Tasks to carry out ▸
**1.** In the passage on financing a business purchase, how long are the repayment periods for microloans?
**2.** Reproduce the passage on financing a business purchase from "Peer-to-peer (P2P) financing" to "faster, as well.".

━━━ Source passage ━━━

But a lack of traditional financing options doesn’t necessarily mean that you have to call it quits on your ownership ambitions. Increasingly, business buyers are turning to newer, non-traditional financing techniques to fund the purchase of small companies and microbusinesses.

Alternative Financial Strategies for Business Buyers

Alternate non-traditional financing strategies allow you to secure relatively small amounts of capital using methods that fall outside of traditional lending or investment scenarios. Although many people assume that these financing sources are a buyer’s last resort, that isn’t always the case. In some instances, buyers pursue non-traditional financing because it offers benefits that traditional financing vehicles can’t provide.

There are many different types of alternative financing opportunities available in today’s business-for-sale marketplace. Some of the most common sources include:

Peer-to-Peer Financing

Peer-to-peer (P2P) financing networks are online investment platforms that appeal to buyers who can’t obtain traditional financing because they may have a less-than-perfect credit history, or they simply want to speed up the loan process. Since P2P networks operate with low overhead, they sometimes offer lower interest rates than traditional lenders, and the administrative friction in the process can be a lot lower, and therefore faster, as well.

If you choose to go this route for a loan, you can do so via online companies like Prosper.com and LendingClub.com. On these sites, loan seekers request a specific amount (typically up to $25,000) at a specific interest rate, and lenders fund all or portions of the loan. Lenders are then paid back with interest over a set period of time.

P2P networks are just starting to gain steam with small business buyers, so do your research before you commit to a P2P funding strategy.

Crowdfunding

Over the past few years, crowdfunding has emerged as a viable funding strategy for would-be small business owners, creating opportunities to raise capital from large pools of contributors through sites like Kickstarter and Indiegogo.

In general, the most successful crowdfunding projects are rewards based. Since competition for dollars can be fierce, it’s important to incentivize contributors with something of value, like early access to a product or service.

The drawback of crowdfunding is that it takes time and it can be difficult to attract enough contributors to meet your funding requirements. There is also some legal uncertainty about how the SEC will ultimately view and regulate these funding sources. But if you can pull it off, one of the side-benefits is that many of your crowd-funders will convert to customers after you have completed the acquisition, and you have already initiated the viral marketing of your new business.

Microfinance

Depending on how much capital you need, you may be able to finance your acquisition with a microloan. Microloans are different than traditional loans because they are smaller (usually $50,000 or less) and have shorter repayment periods (up to six years).

Small loan sizes mean that microloans can also be easier to obtain than traditional bank loans, making them an attractive financing option for buyers of micro or small businesses. Since commercial lenders typically don’t offer these types of business loans, look for microfinance programs offered through the Small Business Administration (SBA) and microlending specialists like Accion.

401(k) Retirement Funds

It can be risky to use 401(k) or IRA savings to fund a business acquisition. But with the right strategy, it’s possible to roll retirement savings into stock for the new business, circumventing taxes and early withdrawal penalties.

The upside is that you can leverage your own capital to fund the purchase of the business. But if the business fails, you stand to lose the money you were counting on to fund your retirement. Financing leaders in this space include Guidant Financial and Benetrends.

No financing mechanism is right for every small business buyer, and for some buyers non-traditional financing can be a big mistake. To avoid unexpected challenges, consult with your financial advisor, accountant, or business broker before you decide to utilize one of these alternative financing sources.

━━━ Exercise data ━━━

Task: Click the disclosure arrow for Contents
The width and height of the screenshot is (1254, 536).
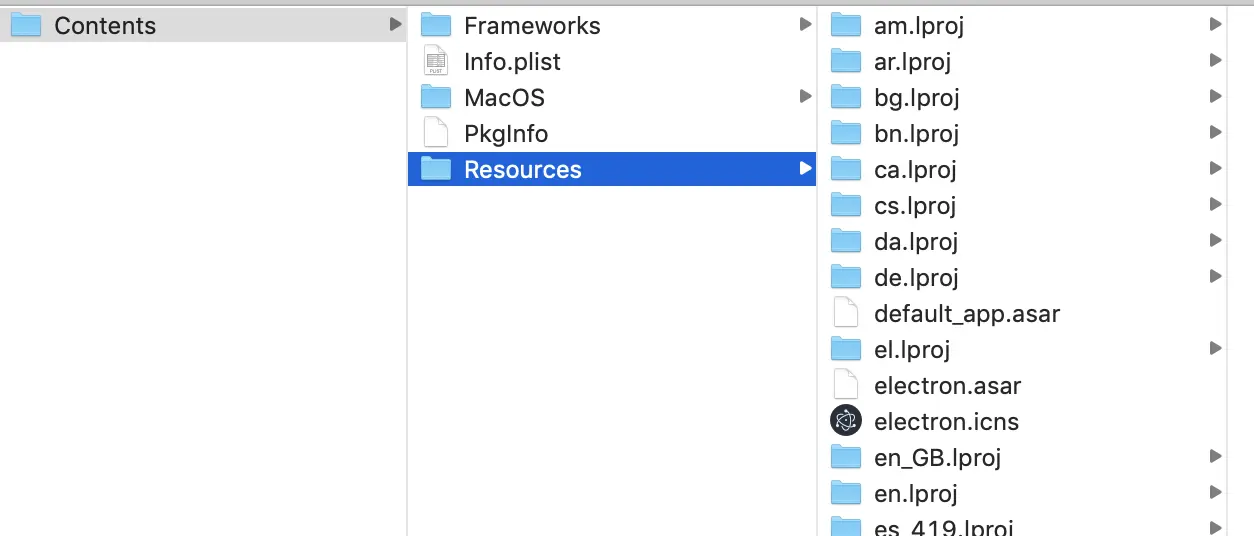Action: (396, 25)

━━━
━━━ Exercise data ━━━

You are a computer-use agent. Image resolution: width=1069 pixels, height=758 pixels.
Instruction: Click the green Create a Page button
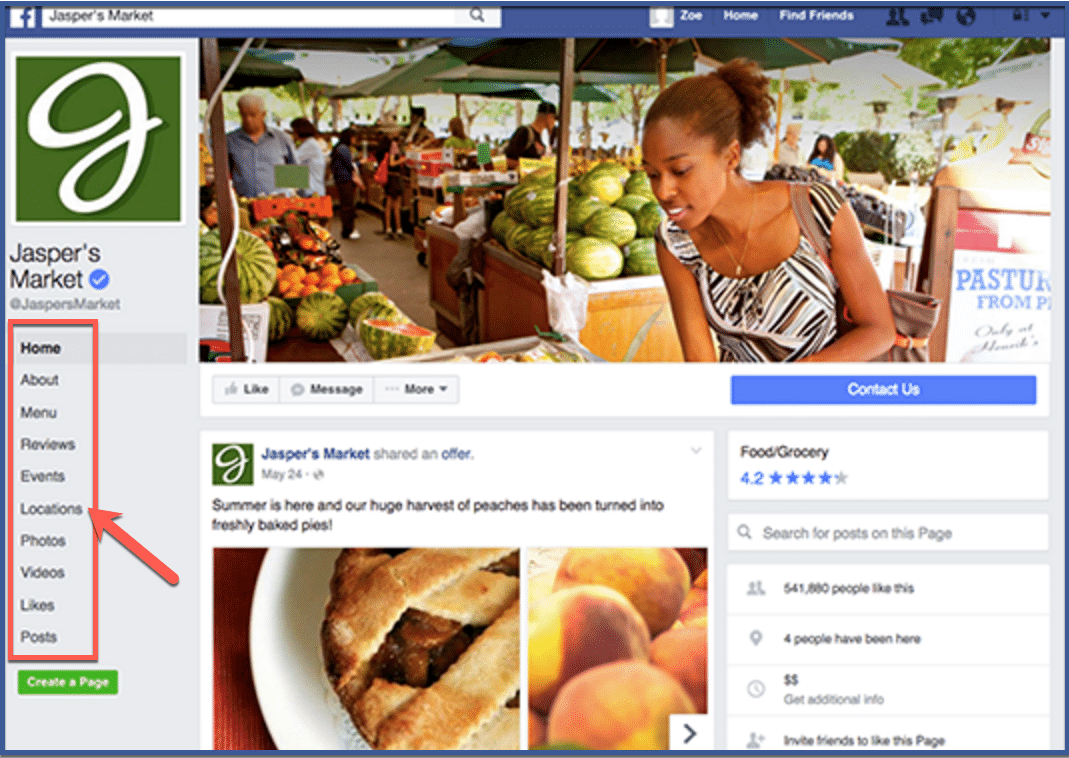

━━━

Responses for each task ▸
**1.** Up to six years.

**2.**
Peer-to-peer (P2P) financing networks are online investment platforms that appeal to buyers who can’t obtain traditional financing because they may have a less-than-perfect credit history, or they simply want to speed up the loan process. Since P2P networks operate with low overhead, they sometimes offer lower interest rates than traditional lenders, and the administrative friction in the process can be a lot lower, and therefore faster, as well.